The second year, we started tapping during a rainy summer, and no trees were treated with stimulants at the first tapping. As expected, no variations were detected among the treatment groups. At the second tapping, which was the first treatment in 2019, approximately 3.0- to 3.7-fold increases upon application of stimulants were detected. Increases between 1.3- and 4.2-fold in resin yield were found at the following six tappings. Variations were detected among different stimulants at most of the tapping rounds, although the overall resin yield in the CEPA treatment was the highest, which was significantly higher than that of the NAA and BA treatment groups but insignificantly higher than that of the K2SO4 treatment group. Although the K2SO4 treatment yielded less resin than the other stimulants at the 2nd and 3rd tapping, it gave an at least 50% higher yield than that from the control. When compared to NAA and BA, CEPA was the best treatment for the second-year tapping, and the yield for each tapping was 65.3–119.9 g.
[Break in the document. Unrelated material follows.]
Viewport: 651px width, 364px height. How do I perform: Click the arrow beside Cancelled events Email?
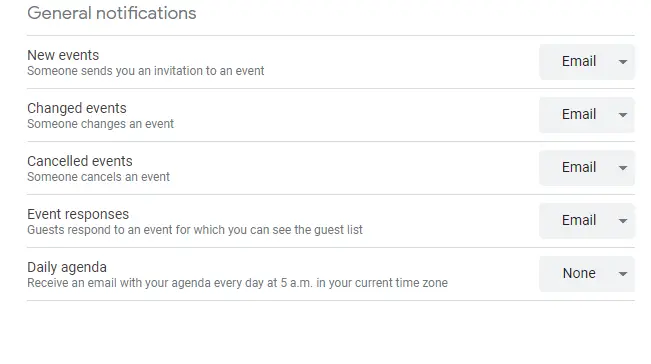pyautogui.click(x=622, y=168)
Correlation between resin yield and growth

The influence of internal factors, especially tree size on resin yield, are key concerns related to stand management. To test the possibility of using tree size to predict resin yield in the absent or present of stimulants, the correlation coefficients between resin yield and height or diameter at breast height (DBH) were determined (Fig. 2). When no resin stimulating paste was used (e.g., the control group, the 4th tapping round in 2018 and the first tapping round in 2019), DBH showed stronger correlations with resin yield than height. There were 15 correlation coefficients lower than 0.20 between resin yield and height, and there were only 7 correlation coefficients lower than 0.20 between resin yield and DBH. For each tapping round, the correlation coefficients fluctuated without an obvious pattern. When using resin stimulating pastes, the correlation coefficients between resin yield and height or DBH ranged from weak to moderate positive, except for some individual tapping rounds which were non-significant. It was indicated that applying chemical stimulants did not negatively affect the correlation between resin yield and growth, and allow for some degree of predictability in resin yield by tree size.

Figure 2
figure 2

Correlation coefficient between resin yield and height or DBH. The number in the triangle is the correlation coefficient between corresponding resin yield and height or resin yield and DBH. The 4th tapping of 2018 and the 1st of 2019 were performed without (w/o) any resin-stimulating pastes. Asterisks represent the significance of the correlation coefficient. *P < 0.05, **P < 0.01, ***P < 0.001. DBH diameter at breast height, Control tapping without applying resin-stimulating pastes.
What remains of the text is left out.